Douglas Hofstadter believes that analogy lies at the core of all cognition. Even if you don’t subscribe to this unorthodox opinion, it is hard to argue against the value of a good analogy when getting to grips with a new subject. The danger, of course, is in overextending the analogy; conversely, the key to its effective use is knowing when to stop.
Is the term “Software Engineering” an analogy that has been overextended? It was originally coined by the organisers of the NATO Software Engineering Conferences:
In the fall of 1968 and again the in fall of 1969, NATO hosted a conference devoted to the subject of software engineering. Although the term was not in general use at that time, its adoption for the titles of these conferences was deliberately provocative. As a result, the conferences played a major role in gaining general acceptance, perhaps even premature, for the term.
It is worth reading the thoughts of Brian Randell, who was one of the editors of the proceedings of the two conferences. For me, the key statement is:
Unlike the first conference, at which it was fully accepted that the term software engineering expressed a need rather than a reality, in Rome there was already a slight tendency to talk as if the subject already existed. And it became clear during the conference that the organizers had a hidden agenda, namely that of persuading NATO to fund the setting up of an International Software Engineering Institute. However things did not go according to their plan. The discussion sessions which were meant to provide evidence of strong and extensive support for this proposal were instead marked by considerable scepticism, and led one of the participants, Tom Simpson of IBM, to write a splendid short satire on “Masterpiece Engineering“.
And so the bandwagon started rolling. I think it was reasonable to adopt the term “Software Engineering” to indicate that producing large software systems is analogous to established engineering disciplines in terms of some of the disciplines required in order to be successful. However, that does not imply that it is similar to more traditional engineering disciplines in all ways: in particular, it does not imply that the “design then build” construction analogy is valid.

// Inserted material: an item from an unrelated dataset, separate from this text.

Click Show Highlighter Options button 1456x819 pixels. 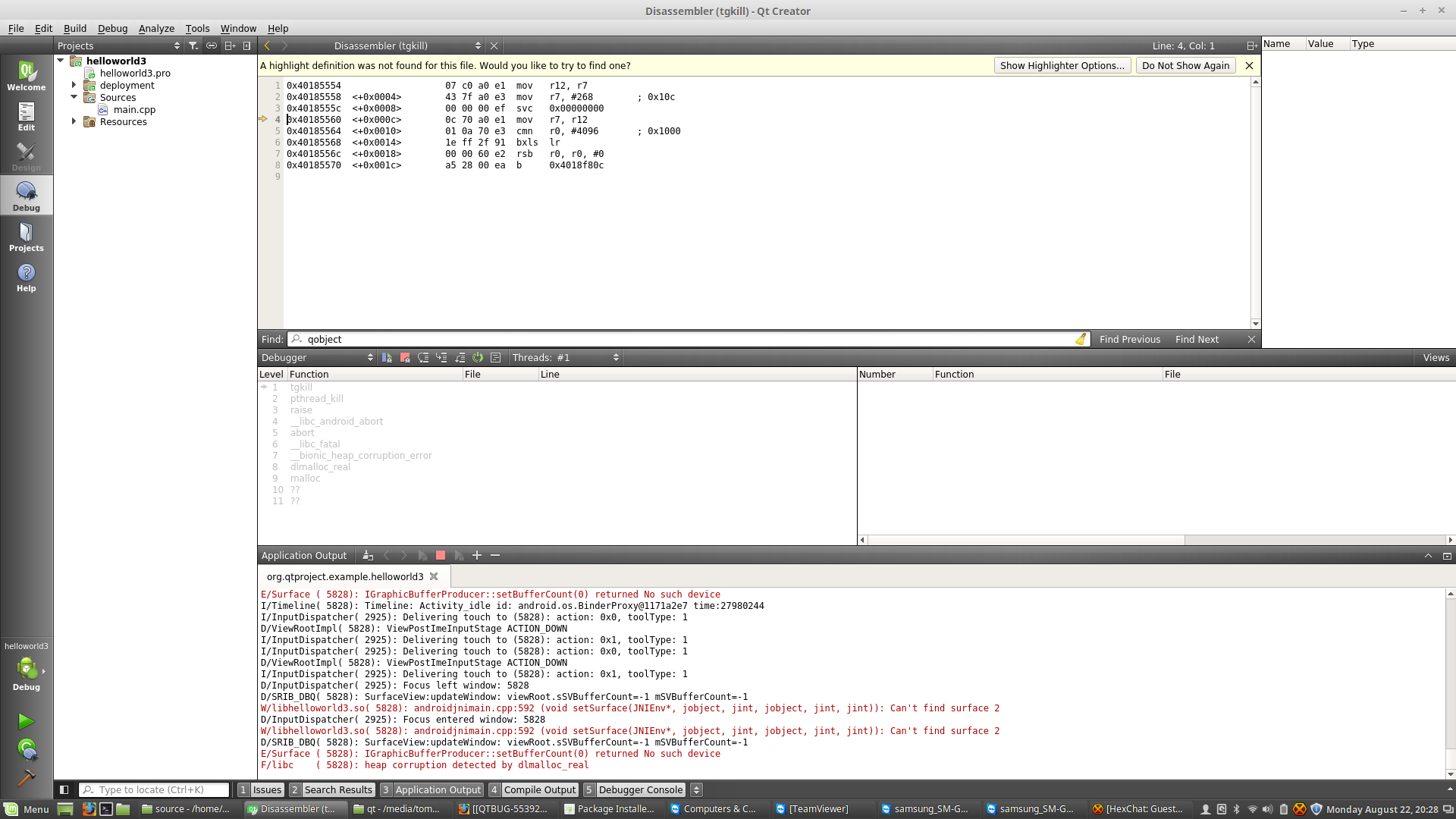tap(1062, 66)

This was best explained by Jack Reeves in three articles on Code as Design. I think these articles should be mandatory reading for anyone involved in software development projects, so please take the time to read them for yourself. His key point is that:
The overwhelming problem with software development is that everything is part of the design process. Coding is design, testing and debugging are part of design, and what we typically call software design is still part of design.
Almost 20 years ago he had great insights into the nature of software development, and yet our industry still hasn’t fully grasped the implications. Design is an inherently creative, unpredictable process; construction is an inherently rote (though often very skillful), predictable process. They require different kinds of people and different approaches to project delivery.
It is too late to consign the term “Software Engineering” to the history books, but we need to be aware of the limitations of the analogy. So, if we accept Jack Reeves’ premise, what should we be doing differently?